TEXT PASSAGE ->

"This is the first effort that I'm aware of anywhere to do a book-length profile of an emerging genre—the local online news community. . . . Kennedy does a wonderful job of illustrating this story through people, incidents, anecdotes, and then rolling back into the theory and policy implications. The Wired City is important to participatory democracy and community."—Bill Densmore, director, The Media Giraffe Project
"This book is for anyone who cares about the future of timely, useful community information, and how it helps citizens fulfill their most essential role: participation."—Dan Gillmor, author of Mediactive and We the Media: Grassroots Journalism by the People, for the People
"A thoughtful and nuanced book, The Wired City is a standout in chronicling one of the best stories I've read lately of journalists 'comforting the afflicted and afflicting the comfortable.'"—Callie Crossley, WGBH radio and TV host, and producer of the documentary series Eyes on the Prize
"Kennedy's book is unlike any you will read on the business model crisis in journalism. For leverage he goes to one place where lower cost, born-on-the-net, nonprofit public service journalism is working: the New Haven Independent. In digging into that case, The Wired City frames the big picture beautifully: Journalism as a practice will go on. But it takes will."— Jay Rosen, blogger at PressThink and author of What Are Journalists For?

WORK TO COMPLETE ->
List the names of everyone quoted in the endorsements of The Wired City. The lines after this text are separate material and have no connection to it.

DATASET EXTRACT ->
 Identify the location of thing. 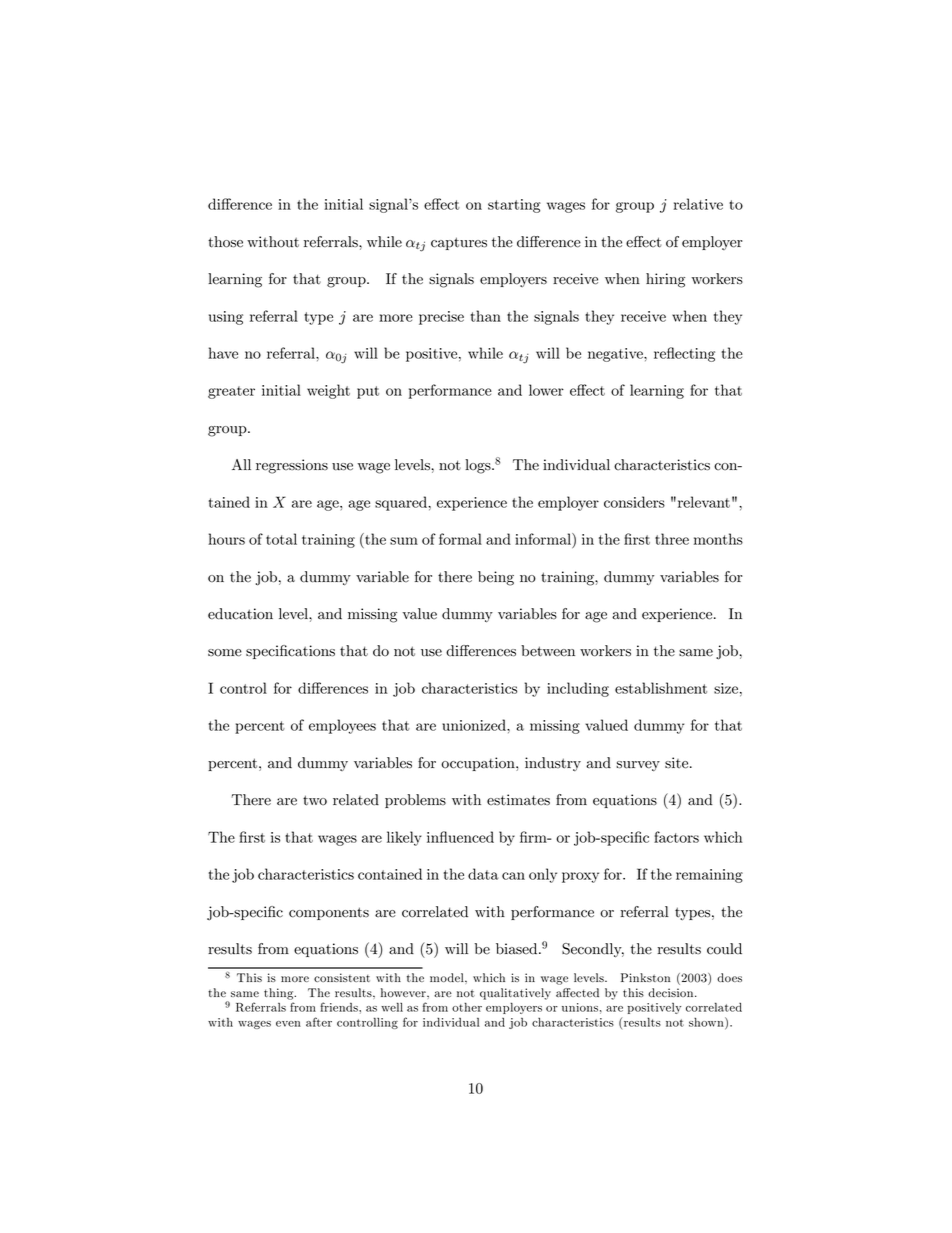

FINISHED EXERCISE ->
Bill Densmore, Dan Gillmor, Callie Crossley, Jay Rosen